Brian, there are almost too many things to choose from -- it's a little overwhelming. There are lots of speakers because some of the sessions are presented by two people, or some are panels that may have 5 or 6 different people answering questions onstage.

Re: weather
Thank You Susan for bringing this to us, even better if you can't reach, don't worry social media is here ...
Re: weather

Aditya, that is very true about social media. You can track the #vmworld hashtag and find out more about the conference than if you are actually there, I think. It's a different expereince, but you sure can learn a lot, and interact with some great people.

Re: weather

Ah, the professional yet comfortable shoe conundrum. I have a couple of pairs of low heels that look good and don't kill my feet, and I save them for conferences. It always amazes me when I see women walking around a show floor in stilettos (and without a grimace of pain).

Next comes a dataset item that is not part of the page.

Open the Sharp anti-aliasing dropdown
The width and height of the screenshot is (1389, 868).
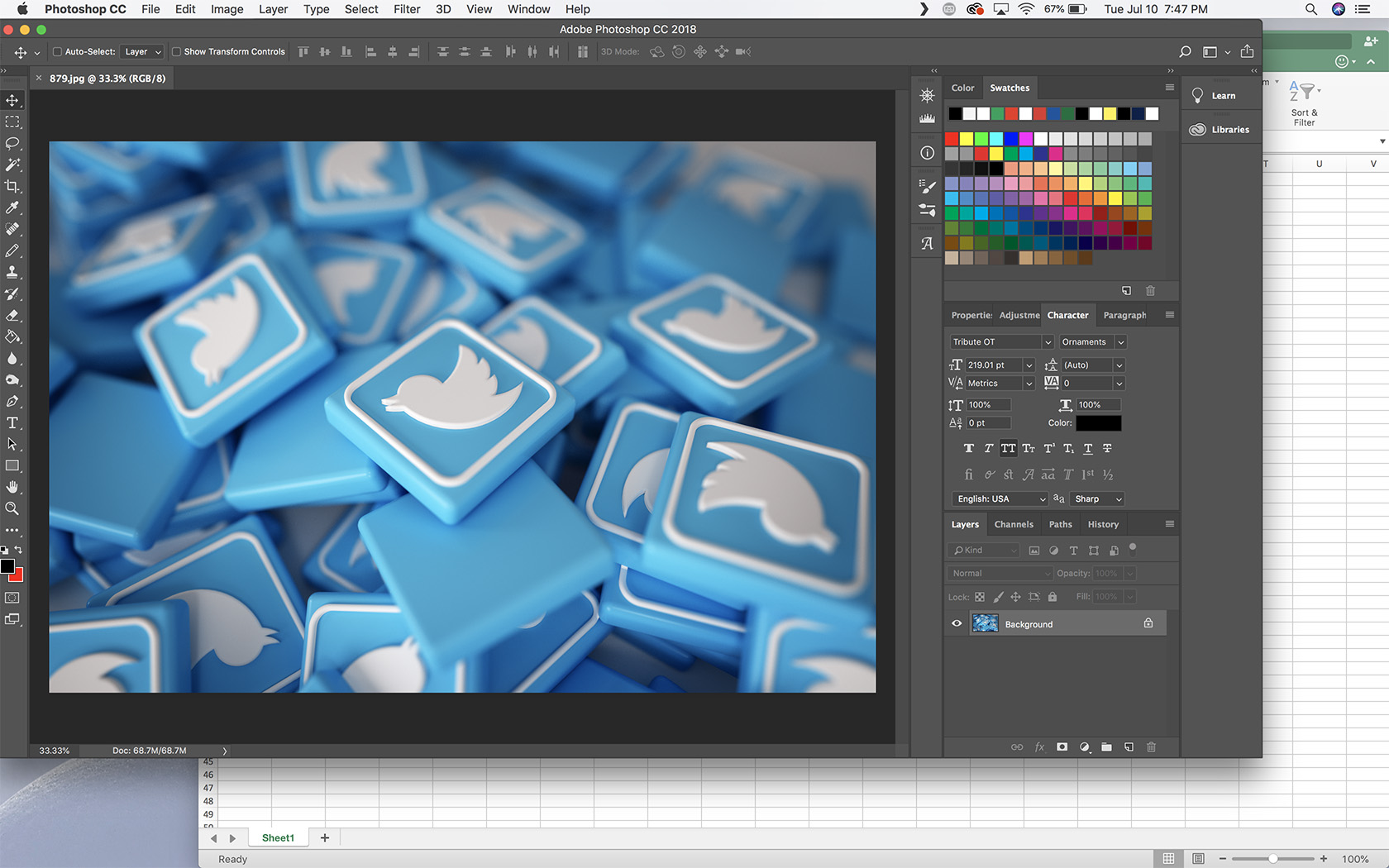(1097, 499)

Waiting for Keen or Jambu to make pumps. Until then ...

A hectic week in San Francisco

Susan, nice rundown of what the VMworld week is like. Perhaps wisely, you didn't get into the 12 or so afterhours events, which involve a lot of technology talk and some drinking, but I'll sign you up for as many as I can.

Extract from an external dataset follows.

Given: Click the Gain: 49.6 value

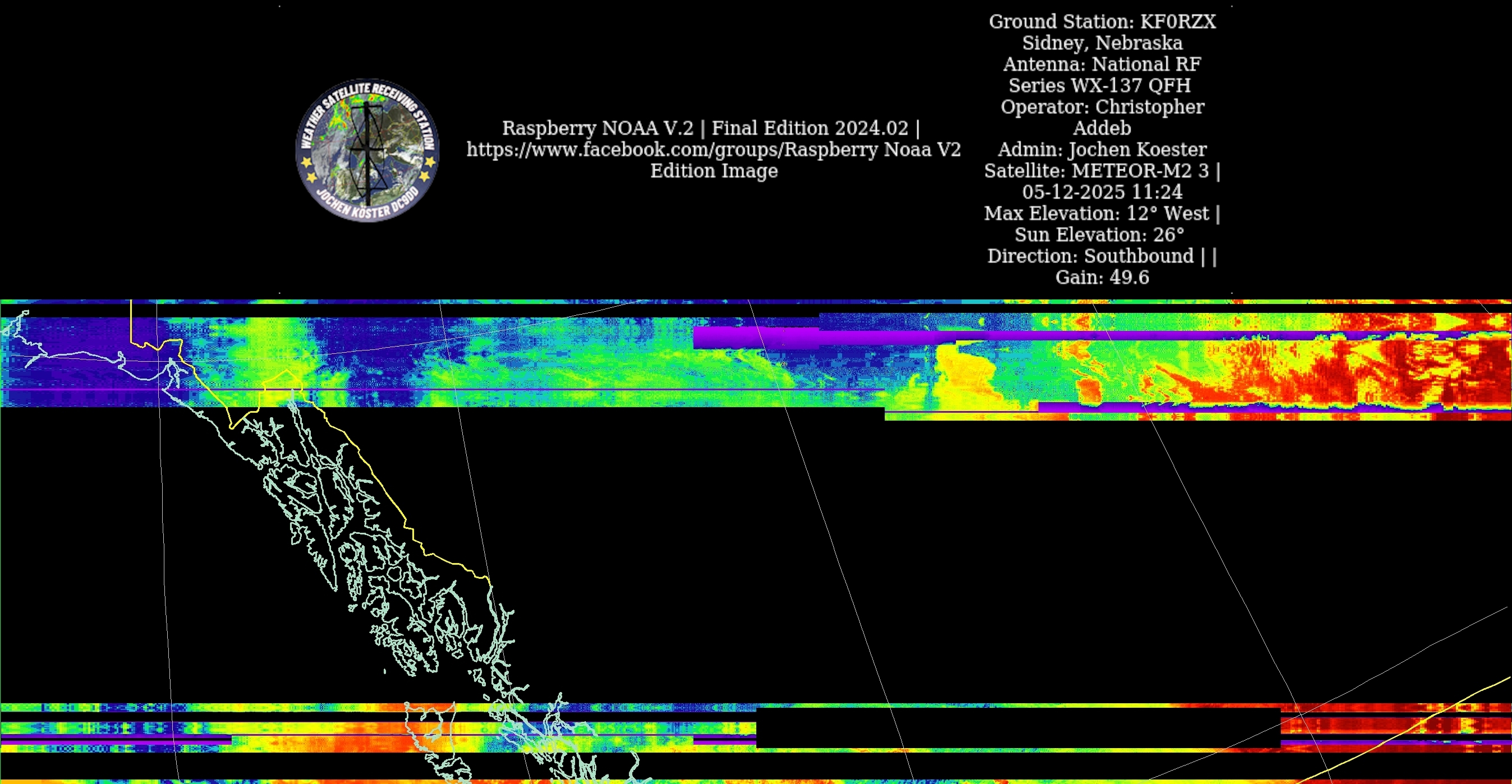Looking at the screenshot, I should tap(1102, 278).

Re: A hectic week in San Francisco

LOL, Charlie, if I go to the "evening events" then how will I write about all the fascinating conversations I am having? I'm lucky if I can even stay awake for them ;)

Have a great Time!

Susan, hope you have a wonderful wonderful time and do not schedule yourself too silly!

Re: Have a great Time!

Thanks, Fish! Just wrapping up Day 1, and it was very productive! Highlights were meeting and having excellent conversations with Eric Wright, a VMUG leader from Toronto, Luigi Tiano, who runs the website 1CloudRoad, and Byron Schaller, one of our bloggers (and a Virtual Design Master alum). My brain is overflowing!